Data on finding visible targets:
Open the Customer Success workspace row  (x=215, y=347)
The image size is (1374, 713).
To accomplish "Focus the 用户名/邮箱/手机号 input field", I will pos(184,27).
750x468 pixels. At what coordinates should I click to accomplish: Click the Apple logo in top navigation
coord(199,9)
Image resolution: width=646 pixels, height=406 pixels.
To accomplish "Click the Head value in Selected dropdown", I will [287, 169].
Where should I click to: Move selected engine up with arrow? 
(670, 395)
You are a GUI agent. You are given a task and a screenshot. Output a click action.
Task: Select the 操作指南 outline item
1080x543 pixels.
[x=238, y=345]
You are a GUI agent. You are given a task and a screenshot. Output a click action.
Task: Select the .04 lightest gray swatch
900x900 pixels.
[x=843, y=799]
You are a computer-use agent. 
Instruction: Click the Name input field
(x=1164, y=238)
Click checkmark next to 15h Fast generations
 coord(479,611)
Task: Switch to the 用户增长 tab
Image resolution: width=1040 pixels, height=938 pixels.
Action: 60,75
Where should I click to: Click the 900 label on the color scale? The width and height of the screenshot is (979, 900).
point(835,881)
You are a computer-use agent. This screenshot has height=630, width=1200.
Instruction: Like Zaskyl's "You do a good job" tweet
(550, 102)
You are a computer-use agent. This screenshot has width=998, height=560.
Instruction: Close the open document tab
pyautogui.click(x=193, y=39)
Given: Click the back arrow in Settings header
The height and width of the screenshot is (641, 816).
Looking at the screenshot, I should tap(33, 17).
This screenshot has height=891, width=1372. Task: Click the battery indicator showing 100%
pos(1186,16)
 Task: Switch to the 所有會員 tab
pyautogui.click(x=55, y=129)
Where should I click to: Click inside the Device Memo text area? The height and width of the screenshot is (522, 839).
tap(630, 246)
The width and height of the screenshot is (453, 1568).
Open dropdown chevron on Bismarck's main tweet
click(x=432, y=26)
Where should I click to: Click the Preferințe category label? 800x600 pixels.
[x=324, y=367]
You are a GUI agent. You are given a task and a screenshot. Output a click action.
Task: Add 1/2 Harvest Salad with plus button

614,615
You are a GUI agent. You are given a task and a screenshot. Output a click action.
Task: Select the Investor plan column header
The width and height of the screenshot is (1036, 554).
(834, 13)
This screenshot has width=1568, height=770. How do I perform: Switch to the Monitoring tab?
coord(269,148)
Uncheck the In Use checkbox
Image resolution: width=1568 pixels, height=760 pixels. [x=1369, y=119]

● **WORK TO BE COMPLETED**:
Render the lines above as a Markdown table with the columns "Row" and "Line", giving each line its number and omitting blank lines.

● **ANSWER FOR THE TASK**:
| Row | Line |
|---|---|
| 1 | Open the Customer Success workspace row  (x=215, y=347) |
| 2 | The image size is (1374, 713). |
| 3 | To accomplish "Focus the 用户名/邮箱/手机号 input field", I will pos(184,27). |
| 4 | 750x468 pixels. At what coordinates should I click to accomplish: Click the Apple logo in top navigation |
| 5 | coord(199,9) |
| 6 | Image resolution: width=646 pixels, height=406 pixels. |
| 7 | To accomplish "Click the Head value in Selected dropdown", I will [287, 169]. |
| 8 | Where should I click to: Move selected engine up with arrow?  |
| 9 | (670, 395) |
| 10 | You are a GUI agent. You are given a task and a screenshot. Output a click action. |
| 11 | Task: Select the 操作指南 outline item |
| 12 | 1080x543 pixels. |
| 13 | [x=238, y=345] |
| 14 | You are a GUI agent. You are given a task and a screenshot. Output a click action. |
| 15 | Task: Select the .04 lightest gray swatch |
| 16 | 900x900 pixels. |
| 17 | [x=843, y=799] |
| 18 | You are a computer-use agent.  |
| 19 | Instruction: Click the Name input field |
| 20 | (x=1164, y=238) |
| 21 | Click checkmark next to 15h Fast generations |
| 22 |  coord(479,611) |
| 23 | Task: Switch to the 用户增长 tab |
| 24 | Image resolution: width=1040 pixels, height=938 pixels. |
| 25 | Action: 60,75 |
| 26 | Where should I click to: Click the 900 label on the color scale? The width and height of the screenshot is (979, 900). |
| 27 | point(835,881) |
| 28 | You are a computer-use agent. This screenshot has height=630, width=1200. |
| 29 | Instruction: Like Zaskyl's "You do a good job" tweet |
| 30 | (550, 102) |
| 31 | You are a computer-use agent. This screenshot has width=998, height=560. |
| 32 | Instruction: Close the open document tab |
| 33 | pyautogui.click(x=193, y=39) |
| 34 | Given: Click the back arrow in Settings header |
| 35 | The height and width of the screenshot is (641, 816). |
| 36 | Looking at the screenshot, I should tap(33, 17). |
| 37 | This screenshot has height=891, width=1372. Task: Click the battery indicator showing 100% |
| 38 | pos(1186,16) |
| 39 |  Task: Switch to the 所有會員 tab |
| 40 | pyautogui.click(x=55, y=129) |
| 41 | Where should I click to: Click inside the Device Memo text area? The height and width of the screenshot is (522, 839). |
| 42 | tap(630, 246) |
| 43 | The width and height of the screenshot is (453, 1568). |
| 44 | Open dropdown chevron on Bismarck's main tweet |
| 45 | click(x=432, y=26) |
| 46 | Where should I click to: Click the Preferințe category label? 800x600 pixels. |
| 47 | [x=324, y=367] |
| 48 | You are a GUI agent. You are given a task and a screenshot. Output a click action. |
| 49 | Task: Add 1/2 Harvest Salad with plus button |
| 50 | 614,615 |
| 51 | You are a GUI agent. You are given a task and a screenshot. Output a click action. |
| 52 | Task: Select the Investor plan column header |
| 53 | The width and height of the screenshot is (1036, 554). |
| 54 | (834, 13) |
| 55 | This screenshot has width=1568, height=770. How do I perform: Switch to the Monitoring tab? |
| 56 | coord(269,148) |
| 57 | Uncheck the In Use checkbox |
| 58 | Image resolution: width=1568 pixels, height=760 pixels. [x=1369, y=119] |